MATERIAL PROVIDED >>
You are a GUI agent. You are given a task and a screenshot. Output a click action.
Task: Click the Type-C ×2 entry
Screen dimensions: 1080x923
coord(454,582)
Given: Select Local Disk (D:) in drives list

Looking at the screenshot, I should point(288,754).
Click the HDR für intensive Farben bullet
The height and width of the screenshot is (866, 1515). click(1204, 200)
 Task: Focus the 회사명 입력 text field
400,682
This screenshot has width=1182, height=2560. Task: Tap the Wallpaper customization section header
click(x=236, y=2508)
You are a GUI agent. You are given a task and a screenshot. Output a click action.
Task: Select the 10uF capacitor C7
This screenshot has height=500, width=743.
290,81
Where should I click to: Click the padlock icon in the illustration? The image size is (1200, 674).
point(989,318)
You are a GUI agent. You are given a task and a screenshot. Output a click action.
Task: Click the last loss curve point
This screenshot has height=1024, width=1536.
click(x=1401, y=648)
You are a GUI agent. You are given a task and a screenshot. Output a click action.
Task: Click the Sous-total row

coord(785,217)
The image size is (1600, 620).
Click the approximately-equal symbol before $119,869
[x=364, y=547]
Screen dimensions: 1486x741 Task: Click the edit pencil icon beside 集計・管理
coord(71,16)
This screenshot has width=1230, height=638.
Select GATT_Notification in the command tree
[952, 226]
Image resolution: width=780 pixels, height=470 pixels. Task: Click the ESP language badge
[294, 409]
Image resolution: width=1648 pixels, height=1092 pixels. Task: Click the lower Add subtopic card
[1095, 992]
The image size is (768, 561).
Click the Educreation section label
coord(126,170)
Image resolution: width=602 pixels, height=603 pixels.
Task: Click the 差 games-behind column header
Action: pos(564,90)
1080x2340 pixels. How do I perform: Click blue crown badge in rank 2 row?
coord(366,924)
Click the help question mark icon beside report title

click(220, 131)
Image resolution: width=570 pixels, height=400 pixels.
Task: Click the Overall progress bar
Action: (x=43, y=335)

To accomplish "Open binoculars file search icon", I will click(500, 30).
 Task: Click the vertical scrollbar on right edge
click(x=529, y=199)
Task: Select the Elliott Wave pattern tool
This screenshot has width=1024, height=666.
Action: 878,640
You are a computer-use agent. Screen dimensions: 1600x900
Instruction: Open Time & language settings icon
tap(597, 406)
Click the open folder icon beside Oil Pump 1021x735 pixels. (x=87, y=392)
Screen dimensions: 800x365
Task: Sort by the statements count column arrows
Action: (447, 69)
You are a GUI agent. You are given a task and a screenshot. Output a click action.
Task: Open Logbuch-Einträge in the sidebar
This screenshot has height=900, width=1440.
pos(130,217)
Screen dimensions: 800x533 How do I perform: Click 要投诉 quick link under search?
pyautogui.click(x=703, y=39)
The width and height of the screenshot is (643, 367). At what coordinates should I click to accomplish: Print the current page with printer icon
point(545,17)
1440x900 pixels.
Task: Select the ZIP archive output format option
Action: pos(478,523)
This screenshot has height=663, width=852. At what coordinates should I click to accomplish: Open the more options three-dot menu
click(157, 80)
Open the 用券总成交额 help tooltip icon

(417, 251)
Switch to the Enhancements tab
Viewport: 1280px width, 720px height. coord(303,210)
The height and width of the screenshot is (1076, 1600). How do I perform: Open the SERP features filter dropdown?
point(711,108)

EXERCISE DESCRIPTION >>
Return each entry exactly. Leave none out.

SOLUTION TO THE PROBLEM >>
You are a GUI agent. You are given a task and a screenshot. Output a click action.
Task: Click the Type-C ×2 entry
Screen dimensions: 1080x923
coord(454,582)
Given: Select Local Disk (D:) in drives list

Looking at the screenshot, I should point(288,754).
Click the HDR für intensive Farben bullet
The height and width of the screenshot is (866, 1515). click(1204, 200)
 Task: Focus the 회사명 입력 text field
400,682
This screenshot has width=1182, height=2560. Task: Tap the Wallpaper customization section header
click(x=236, y=2508)
You are a GUI agent. You are given a task and a screenshot. Output a click action.
Task: Select the 10uF capacitor C7
This screenshot has height=500, width=743.
290,81
Where should I click to: Click the padlock icon in the illustration? The image size is (1200, 674).
point(989,318)
You are a GUI agent. You are given a task and a screenshot. Output a click action.
Task: Click the last loss curve point
This screenshot has height=1024, width=1536.
click(x=1401, y=648)
You are a GUI agent. You are given a task and a screenshot. Output a click action.
Task: Click the Sous-total row

coord(785,217)
The image size is (1600, 620).
Click the approximately-equal symbol before $119,869
[x=364, y=547]
Screen dimensions: 1486x741 Task: Click the edit pencil icon beside 集計・管理
coord(71,16)
This screenshot has width=1230, height=638.
Select GATT_Notification in the command tree
[952, 226]
Image resolution: width=780 pixels, height=470 pixels. Task: Click the ESP language badge
[294, 409]
Image resolution: width=1648 pixels, height=1092 pixels. Task: Click the lower Add subtopic card
[1095, 992]
The image size is (768, 561).
Click the Educreation section label
coord(126,170)
Image resolution: width=602 pixels, height=603 pixels.
Task: Click the 差 games-behind column header
Action: pos(564,90)
1080x2340 pixels. How do I perform: Click blue crown badge in rank 2 row?
coord(366,924)
Click the help question mark icon beside report title

click(220, 131)
Image resolution: width=570 pixels, height=400 pixels.
Task: Click the Overall progress bar
Action: (x=43, y=335)

To accomplish "Open binoculars file search icon", I will click(500, 30).
 Task: Click the vertical scrollbar on right edge
click(x=529, y=199)
Task: Select the Elliott Wave pattern tool
This screenshot has width=1024, height=666.
Action: 878,640
You are a computer-use agent. Screen dimensions: 1600x900
Instruction: Open Time & language settings icon
tap(597, 406)
Click the open folder icon beside Oil Pump 1021x735 pixels. (x=87, y=392)
Screen dimensions: 800x365
Task: Sort by the statements count column arrows
Action: (447, 69)
You are a GUI agent. You are given a task and a screenshot. Output a click action.
Task: Open Logbuch-Einträge in the sidebar
This screenshot has height=900, width=1440.
pos(130,217)
Screen dimensions: 800x533 How do I perform: Click 要投诉 quick link under search?
pyautogui.click(x=703, y=39)
The width and height of the screenshot is (643, 367). At what coordinates should I click to accomplish: Print the current page with printer icon
point(545,17)
1440x900 pixels.
Task: Select the ZIP archive output format option
Action: pos(478,523)
This screenshot has height=663, width=852. At what coordinates should I click to accomplish: Open the more options three-dot menu
click(157, 80)
Open the 用券总成交额 help tooltip icon

(417, 251)
Switch to the Enhancements tab
Viewport: 1280px width, 720px height. coord(303,210)
The height and width of the screenshot is (1076, 1600). How do I perform: Open the SERP features filter dropdown?
point(711,108)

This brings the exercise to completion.